Here's an abridged version of what formatting a Stmt
looks like.
impl Format for Stmt {
fn fmt(&self, ctx: &mut FmtCtx) -> String {
let tab = " ".repeat(ctx.indent);
match self {
Stmt::Import(expr) => {
format!("{}include {};", " ".repeat(ctx.indent), expr.fmt(ctx))
}
Stmt::Declaration(ident, expr) => {
let expr = expr.fmt(ctx);
format!("{}let {} = {};", tab, ident.0, expr,)
}
// ... SNIP! ...
}
}
}
One of the trickiest parts was handling blank lines. My syntax tree did not include these originally, and my parser stripped out all whitespace. What to do? I tried two approaches.
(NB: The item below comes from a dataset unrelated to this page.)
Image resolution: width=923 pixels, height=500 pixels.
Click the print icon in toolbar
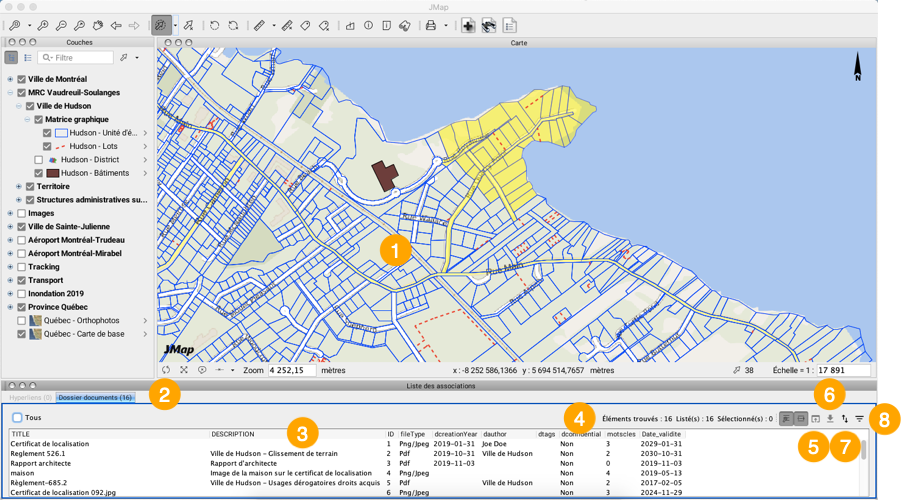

First I tried integrating blank lines into the grammar and parsing it out, so that I could just directly print them. This was a detour, and it was very messy and never worked right. Ultimately, I had to abandon this path because there was no clean way to get it working. The messy way would have involved updating every single part of my parser. No thank you.
Then I stumbled into the more correct (less wrong?) way of doing it.
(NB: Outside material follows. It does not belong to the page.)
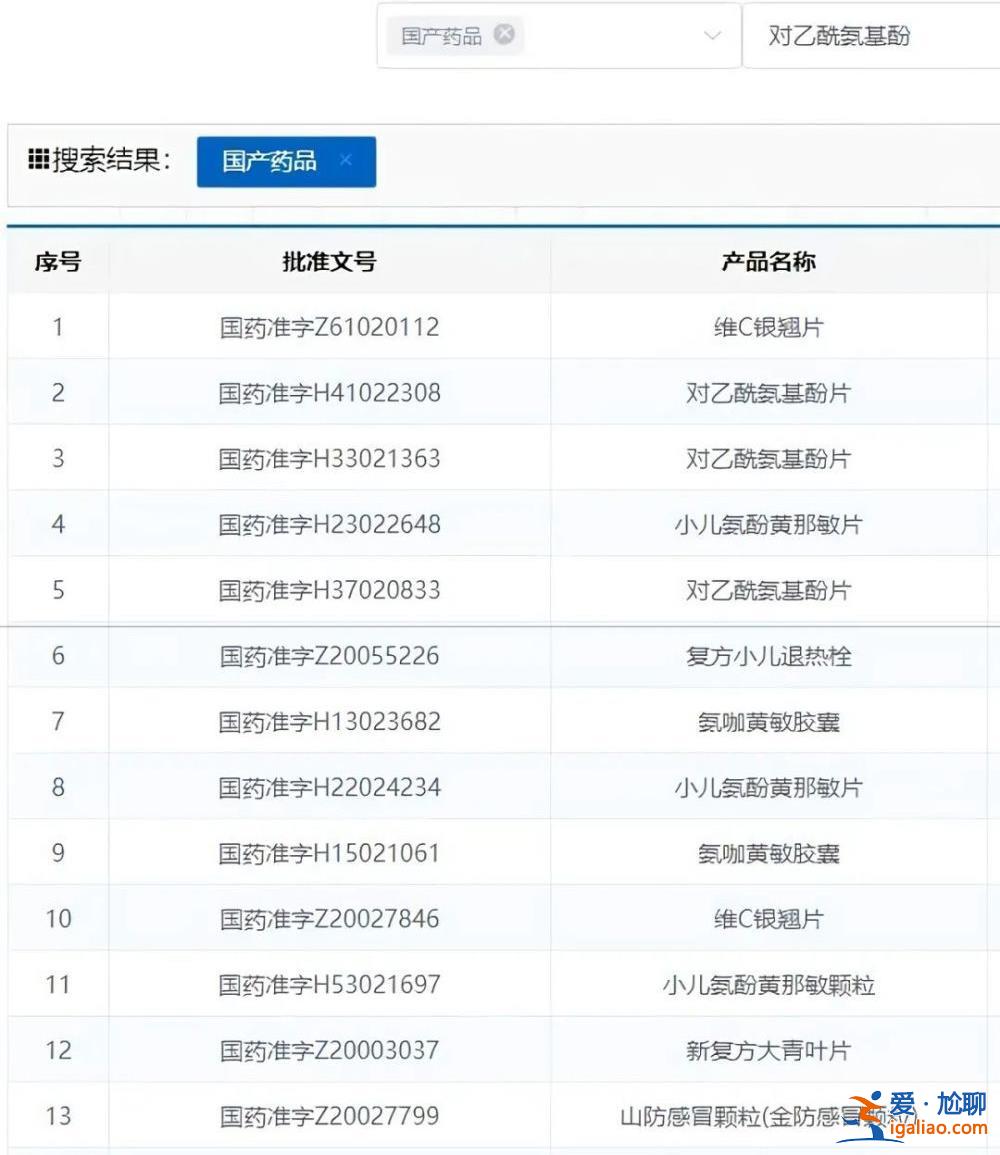Click approval number 国药准字H13023682
The image size is (1000, 1155).
[x=329, y=721]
I used the line numbers provided while parsing!
If these line numbers differed by more than 1, I knew2 that there were extra blank lines between the two elements, so I emitted a BlankLine
element in addition to whatever I was parsing.
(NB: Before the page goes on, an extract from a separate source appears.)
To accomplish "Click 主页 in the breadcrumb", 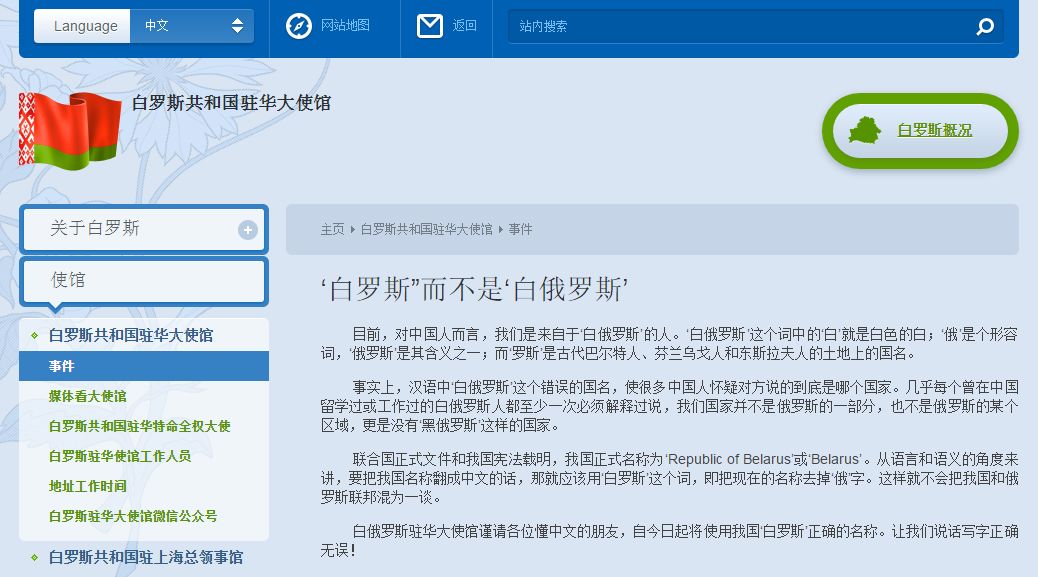I will click(x=332, y=229).
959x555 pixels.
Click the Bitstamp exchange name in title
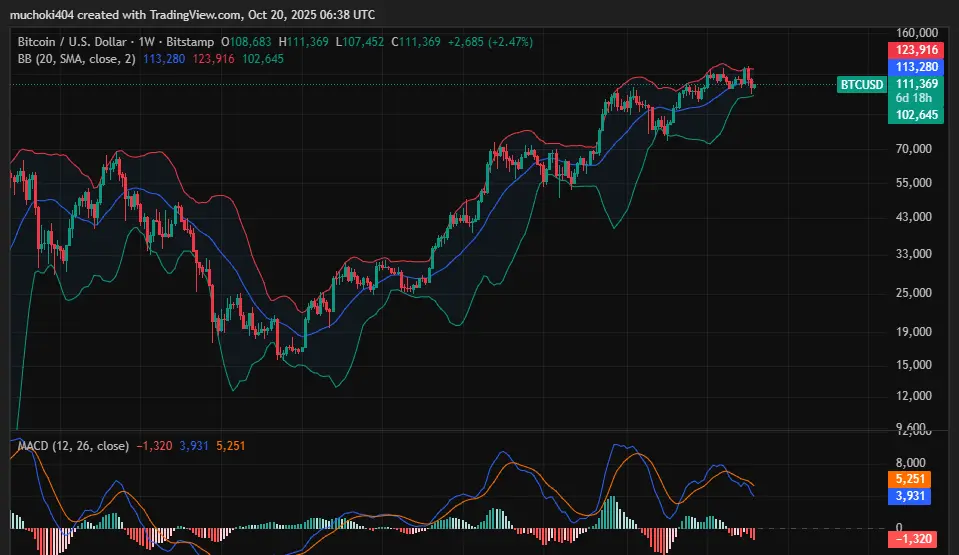(x=190, y=42)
This is a kludge in some ways, because there are edge cases (like the one in a footnote). I think that the right way to do this is actually to include the line number information on the tokens themselves, and have more information than just the starting line number. Where does a function start and end, for example? But it works for now, and it allows me to potentially use the same tree for both the interpreter and the formatter. This decision may not last forever, but it saves some time now.
There are a few things I skipped over for the sake of keeping the formatter simple. The main one is line length. Like the Go formatter, I just decided to let lines be as long as you want them to be, since that means I never need to deal with wrapping lines: one statement, one line. I also didn't ever collapse blocks, they always span two lines. And if you have a comment at the end of a line it gets shoved onto the next line. Oh, and there's no semblance of proper error handling...
A few of these I would like to fix later on (like the comment formatting and error handling), but others I don't really care about (line length). I'd also like to extend it to have more command-line options so it can format in-place instead of printing to standard out, but I'll probably work on that when I have the interpreter running since it won't matter until then.
And now it runs! We can pass in a messy program like this:
let year = 2023; let greeting =
"Hurl was created in " + year + "!"
;
let p = (func(x) { print(x); });
p(
greeting);
And get out a clean program like this!
let year = 2023;
let greeting = "Hurl was created in " + year + "!";
let p = (func(x) {
print(x);
});
p(greeting);
As usual, the code is in the repo if you want to take a look.
This project was harder than I anticipated, and I also learned a lot more than I expected to. And now, like all serious languages, Hurl has a formatter. Next up is the interpreter and a standard library. After that... maybe a language server, and a package manager?
I work full-time, write as a hobby, and have two young kids at home. Free time is limited.
I think there are edge cases where this is not true, like if you have two functions which butt up against each other. They end up as siblings in the parse tree but they're more than 1 line apart, so my mechanism would detect blank lines here. This is okay for my formatter (I want blank lines there) but it's a happy accident, and I'm not happy about it.